The characters may be an extract from an ancient poem, a pair of dual sentences, a vertical slogan, or just one large single character on a piece of pink paper.

In recent years, a new trend has developed within the reincarnation of the old ways of Vietnamese calligraphy. Latin characters have replaced the art of writing Chinese characters.

 Calligraphy may not be an avenue for an artist to become famous, but it carries sacred meaning. It is the spiritual value of calligraphy that is cherished, respected and even worshiped in Vietnamese culture

SGGP-Reporter: People often hang these artworks in the wall. So what is the message in these calligraphic paintings?

Mr Ha:  Nowadays more and more Vietnamese and non-Vietnamese want to have calligraphic painting hung in their home. Calligraphy is an art of handwriting. Beside the major techniques and aesthetics required, calligraphy arouses deep feelings.

Calligraphy will usually express the hope of every Vietnamese person for a better life, with the most popular single-character being Happiness. Many people also seek the characters for Heart, or Patience, as they consider patience and kindness to be guiding forces in their lives…

In spring, one is believed to have much leisure time to think over calligraphic paintings hung in his/her home. They remind him/her of ups and downs in the past year and hope for the good in the New Year.

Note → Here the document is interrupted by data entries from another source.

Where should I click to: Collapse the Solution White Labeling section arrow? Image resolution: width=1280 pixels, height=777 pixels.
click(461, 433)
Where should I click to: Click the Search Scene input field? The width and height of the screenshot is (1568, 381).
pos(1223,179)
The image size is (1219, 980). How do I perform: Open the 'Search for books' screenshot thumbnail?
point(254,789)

Moreover, if you get stressed at work and in the daily life, become hot-tempered or suffer from miseries, you are advised to come to the meditation tea shop where you can find a place for you own, and sip some tea while gazing at calligraphic painting hung around the room. This should have been a time to look deep into your heart and discover the good things inside you.

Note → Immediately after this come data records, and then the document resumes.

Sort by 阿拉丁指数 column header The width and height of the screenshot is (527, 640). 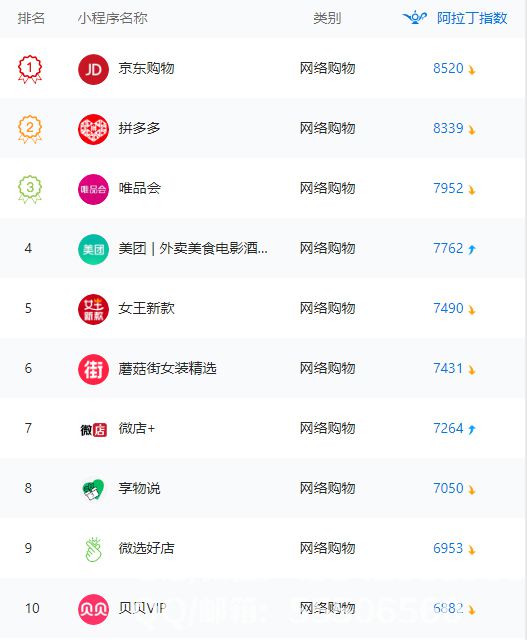tap(472, 18)
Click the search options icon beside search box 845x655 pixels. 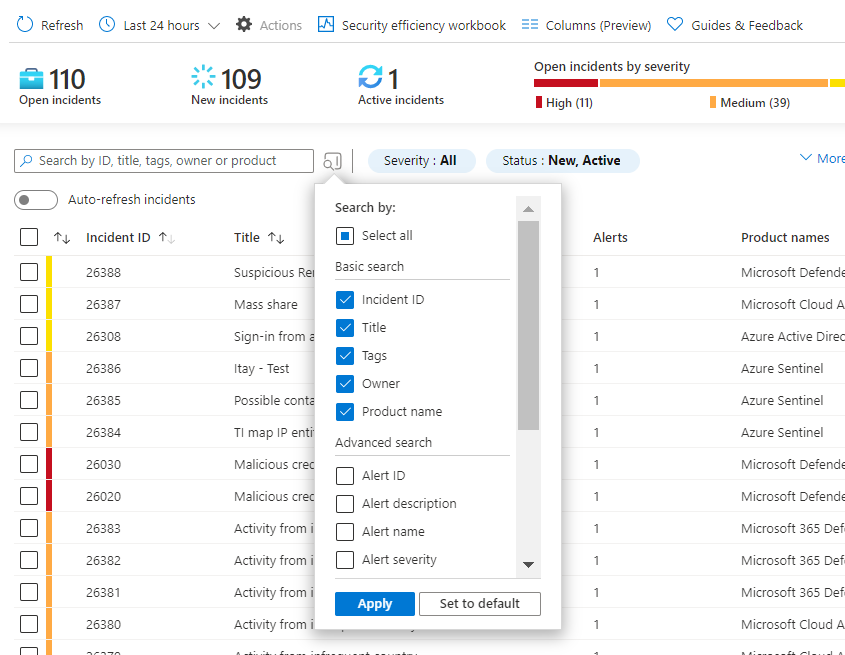[x=333, y=161]
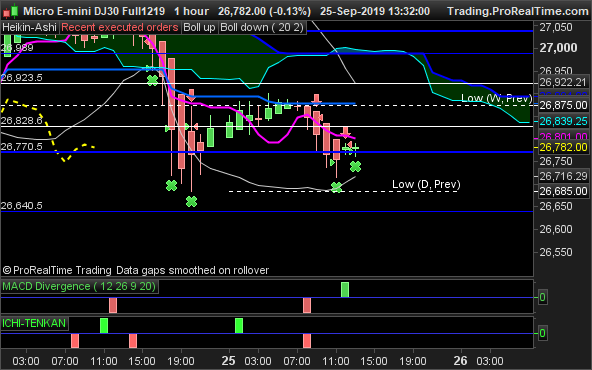Open the Recent executed orders label
The width and height of the screenshot is (592, 370).
coord(120,28)
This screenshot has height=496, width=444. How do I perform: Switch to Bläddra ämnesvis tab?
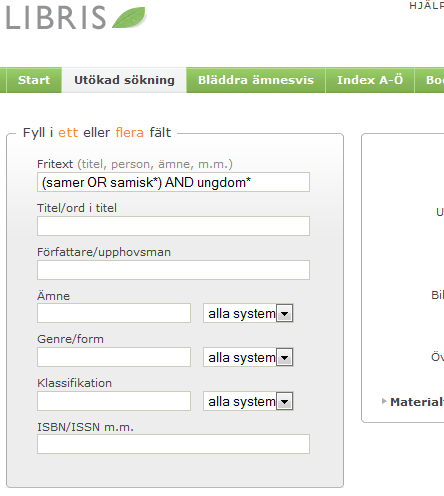(x=256, y=80)
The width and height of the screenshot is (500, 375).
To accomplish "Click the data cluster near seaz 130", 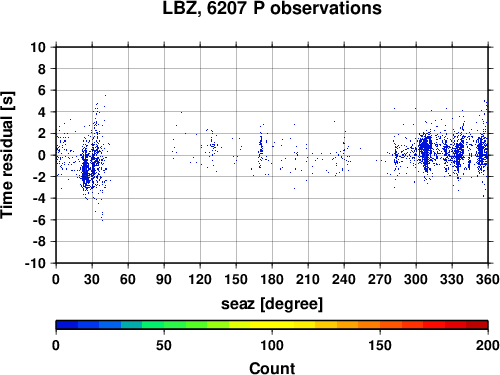I will [212, 147].
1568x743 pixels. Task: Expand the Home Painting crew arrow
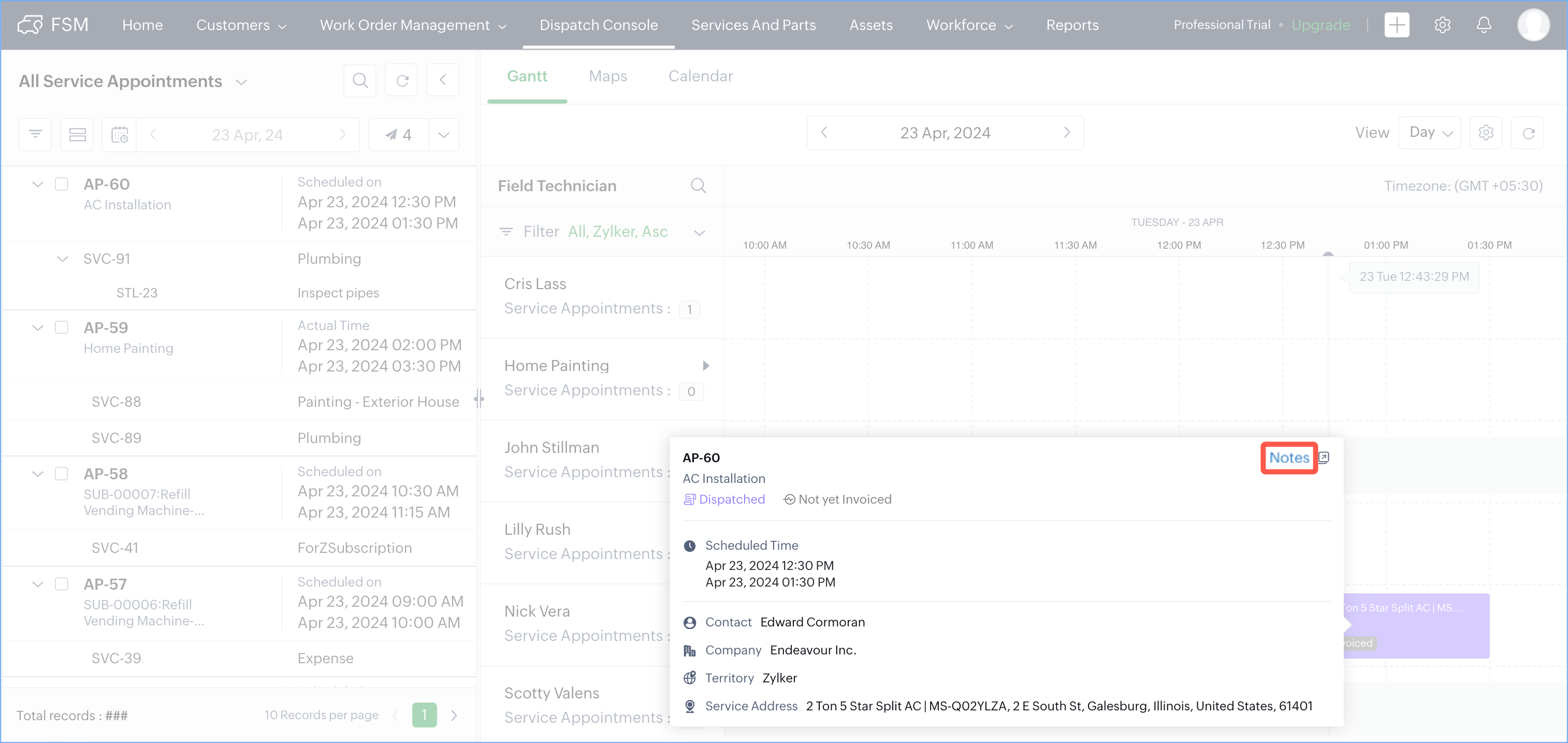[x=705, y=365]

SGGP-Reporter: You were a soldier in the past. So what do you think when you draw calligraphic painting to foreigners?

Mr. Ha: I am so happy and really proud of Vietnamese calligraphy. Through these paintings, I have chances to introduce to all people the beauty and hidden meaning in Vietnamese artworks.

(Photo: Van Hanh)

Our talk was interrupted by his work. A lot of people gathered around his tiny desk, sticking their eyes to his hand performing on the paper. The high quality paper durable for over 150 years as he said must be anti worm-eaten papers and used with Chinese ink. All the clients showed their respect and gratefulness to this old man.

It was raining but amid the noise and sound in 23/9 Park, an old man with “Ao dai” still calmly stroke a brush dipped in black ink along a piece of red paper. When the painting was finished, I smiled and did not forget to explain the message in each artwork.